Somewhere in Tibet. By Songpinghan:
'Buddha monks taking a bath in hot spring water'. (not working)
Bathing experiences are on a whole quite diverse. Fox on the Run sums up his quest for a soak as follows:
'I have to admit I got a bit confused by the whole hot spring issue in Tibet. For me, the term hot spring conjures up images of bubbling pools, either natural or of the "cement pond" type, where you can lie back and let the hot water work on your aching muscles, preferably while you sip on a cocktail. We encountered several hot springs during this trip, none of which even came close to my mental image. For the most part they were like little streams coming out of the ground, sometimes creating puddles and usually just building interesting mineral formations. They were definitely not big enough to comfortably climb into. In some locations, industrious locals would build bath houses where the hot water was piped into stalls either through shower heads or directly into tubs. In these places you could at least get clean, but there was no lounging around with friends in your bathing suits enjoying a drink and a soak'.
That typified Tibetan soak however is not as typical.

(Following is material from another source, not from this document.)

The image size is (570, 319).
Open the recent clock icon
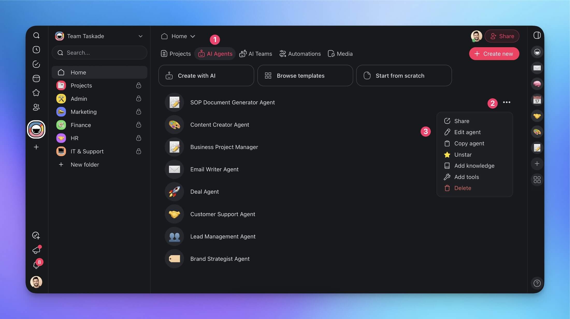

These intrepid travellers savour the soak reluctantly, but though they may not be so positive, the experience is so much purer. Or so it seems:
'Finally we found what looked like a women’s pool. A bunch of ladies were just leaving, including one girl who spoke Hindi and had just returned from Bylekuppe, a massive Tibetan settlement near my home town in India! Conscious of offending local women but tempted by the water, I nervously stripped down to my undergarments and waded in. This water was just right (am beginning to sound like Goldilocks now!) Soon two nuns arrived on the scene. They told me that they had walked for two hours over the hills just to soak. They started to strip. I had never realized how many layers of clothing nuns wore…it went on and on…and then suddenly they were naked. I was traumatized…it was like seeing the Shankaracharya or Mother Teresa nude!

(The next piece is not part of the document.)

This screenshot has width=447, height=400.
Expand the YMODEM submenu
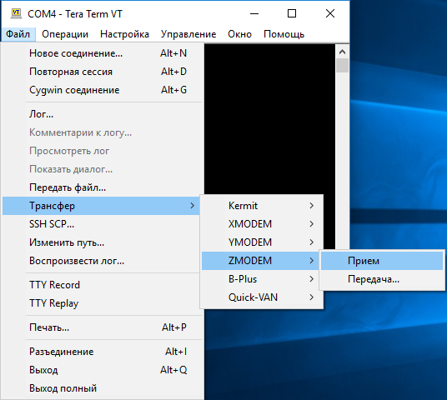pos(262,243)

Then a bunch of ladies arrived with their pink cheeked snotty nosed offspring. The women wore some elaborate braids with turquoise and ribbons. Some had thick woolen capes and had obviously not bathed for quite a while. They all stripped down to basics too. Now Cat and I were overdressed! The mothers dunked their squalling kids in the water and scrubbed them mercilessly. It was increasingly merry. The nuns taught me the names of different polite body parts in Tibetan (I got over my blushes pretty quickly) and all the ladies were giggling and pointing at us. Occasionally some mother would blow her baby’s nose and a wad of snot would float by. The boys from the men’s section were really curious about the naked ladies and were trying to peek over the wall. I was worried about how the nuns would react to this, but they were blissfully unconcerned! We sat there in happy harmony until our skins started to wrinkle'.

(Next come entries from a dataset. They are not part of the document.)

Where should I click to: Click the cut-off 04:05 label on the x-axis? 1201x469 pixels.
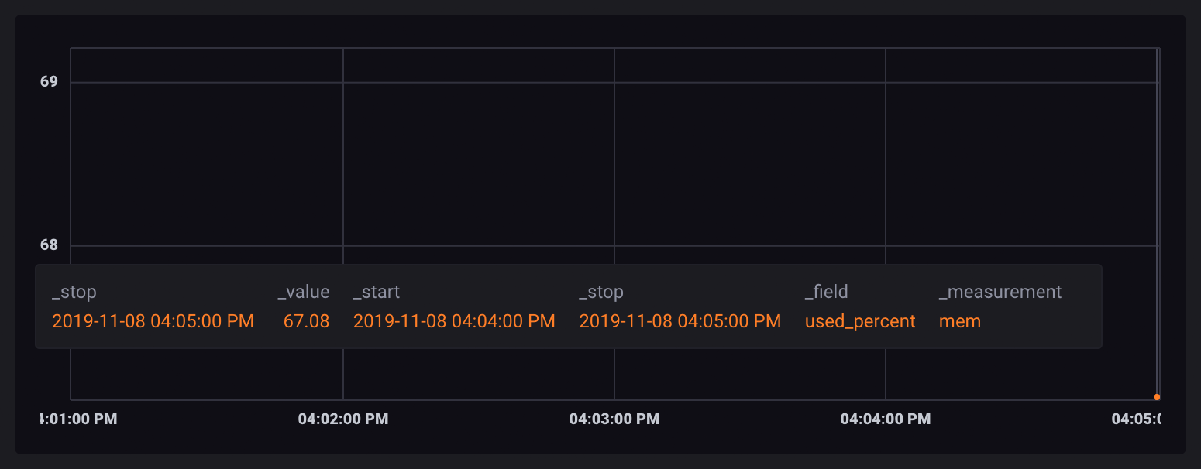tap(1135, 419)
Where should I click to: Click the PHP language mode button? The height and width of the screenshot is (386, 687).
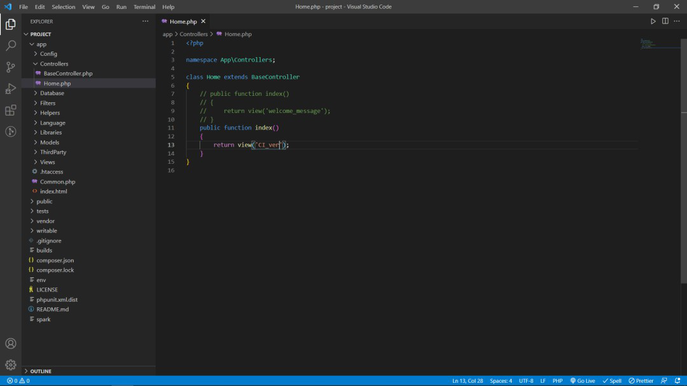pos(557,381)
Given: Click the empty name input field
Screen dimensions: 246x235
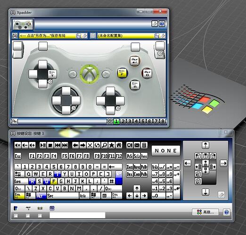Looking at the screenshot, I should 77,215.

This experience by Banjara concerns the hot springs of Tridum / Tidum, which elsewhere I discovered to be considered as:
'... one of the cleanest natural hot spring in Tibet'!
On an entirely different note, many Tibetan hot springs existing at high altitude have resulted in there being distinct micro-climates with bacteria, plant and wildlife not seen elsewhere (1).

To make the soak listings more accessible I've kept to listings of hot springs by prefecture.

More or less.

(1) refers to the anonymous publication entitled Travel Guide to Tibet of China, published in 2003 by China International Press.